Allergist Dr. Stanley Fineman tells NPR that he often sees patients come in with congestion, sinus pressure, or headaches in relation to scented products. However, experts at the Detroit Sinus Center say that although it is possible for the chemicals from a scented candle to cause a sinus infection, more often than not, a case of sinusitis is the product of a viral infection.

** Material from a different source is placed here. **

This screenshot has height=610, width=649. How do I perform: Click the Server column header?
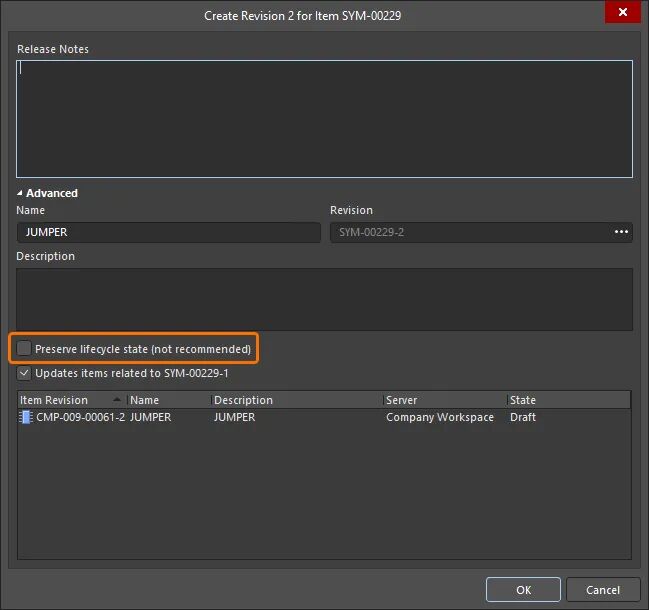tap(444, 400)
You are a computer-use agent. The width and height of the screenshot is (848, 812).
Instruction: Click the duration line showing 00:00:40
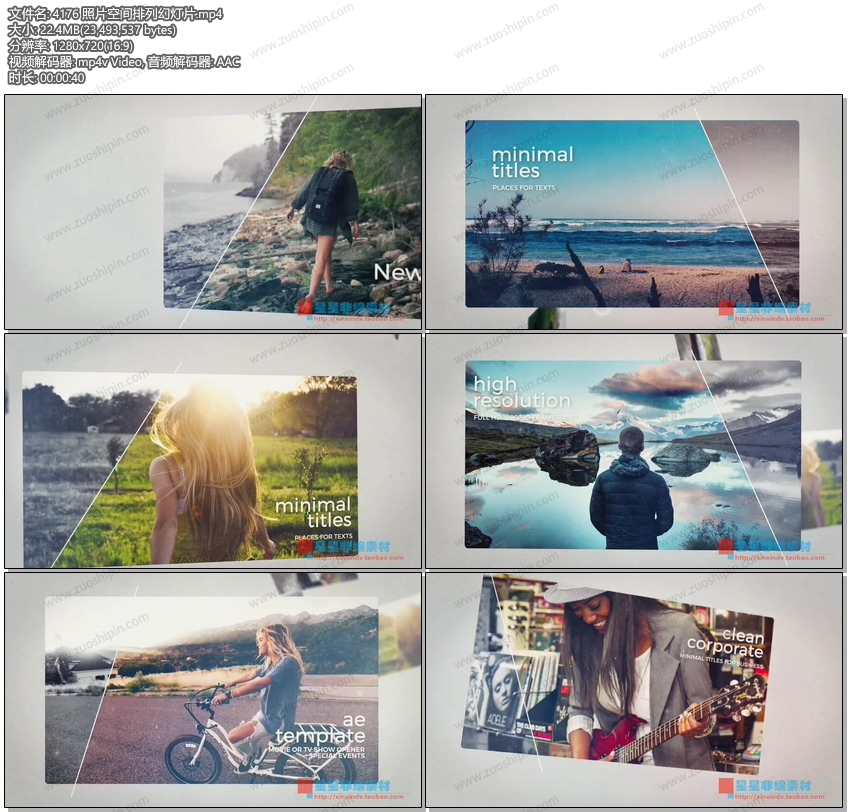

While sinus infections and allergies can present with similar symptoms, the difference is that a sinus infection will be accompanied by thick, dark mucus and ongoing swelling. Without that, your sweet-smelling candle is probably prompting allergy symptoms instead. If so, over-the-counter medications can help provide relief. In the event that you experience ongoing facial pain, congestion, or develop a fever or nasal discharge that appears odd in color, be sure to consult with your physician. Additionally, you could try subbing aromatherapy candles or beeswax candles in place of a synthetically scented one, as these are typically derived from plants in nature. However, aromatherapy may still cause an allergic reaction in a small number of people (via Johns Hopkins Medicine).